Start of Records shown

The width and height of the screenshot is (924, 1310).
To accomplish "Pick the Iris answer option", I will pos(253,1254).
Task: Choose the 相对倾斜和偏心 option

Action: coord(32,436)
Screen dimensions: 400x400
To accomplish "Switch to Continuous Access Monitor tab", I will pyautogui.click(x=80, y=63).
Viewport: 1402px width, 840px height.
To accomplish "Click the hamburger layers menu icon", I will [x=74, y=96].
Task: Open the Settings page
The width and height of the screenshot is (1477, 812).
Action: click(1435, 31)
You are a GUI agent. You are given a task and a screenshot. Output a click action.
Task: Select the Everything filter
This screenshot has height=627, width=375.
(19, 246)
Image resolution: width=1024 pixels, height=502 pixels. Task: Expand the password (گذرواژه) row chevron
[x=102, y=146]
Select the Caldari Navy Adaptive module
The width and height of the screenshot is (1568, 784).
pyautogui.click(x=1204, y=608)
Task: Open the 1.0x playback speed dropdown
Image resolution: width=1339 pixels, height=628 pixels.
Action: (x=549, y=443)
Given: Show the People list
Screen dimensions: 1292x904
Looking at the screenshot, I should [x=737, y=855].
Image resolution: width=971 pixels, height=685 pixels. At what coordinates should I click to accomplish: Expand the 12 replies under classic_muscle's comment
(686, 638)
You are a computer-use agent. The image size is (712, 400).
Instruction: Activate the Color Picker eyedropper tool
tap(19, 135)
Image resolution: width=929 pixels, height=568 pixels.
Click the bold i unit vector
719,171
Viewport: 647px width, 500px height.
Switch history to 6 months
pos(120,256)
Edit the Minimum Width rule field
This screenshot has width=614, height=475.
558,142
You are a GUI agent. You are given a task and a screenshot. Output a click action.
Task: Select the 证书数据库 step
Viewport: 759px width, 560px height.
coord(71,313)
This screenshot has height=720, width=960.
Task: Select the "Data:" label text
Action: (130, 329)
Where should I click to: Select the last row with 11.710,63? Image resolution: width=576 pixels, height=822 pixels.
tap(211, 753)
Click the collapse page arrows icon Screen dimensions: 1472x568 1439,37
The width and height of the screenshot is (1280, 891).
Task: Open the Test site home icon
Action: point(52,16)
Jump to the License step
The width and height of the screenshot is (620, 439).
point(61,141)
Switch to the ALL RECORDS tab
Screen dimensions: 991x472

End of Records shown

• To do: Check each line of the listing for "step", and copy the ones that hold it.

• Final answer:
Task: Select the 证书数据库 step
Jump to the License step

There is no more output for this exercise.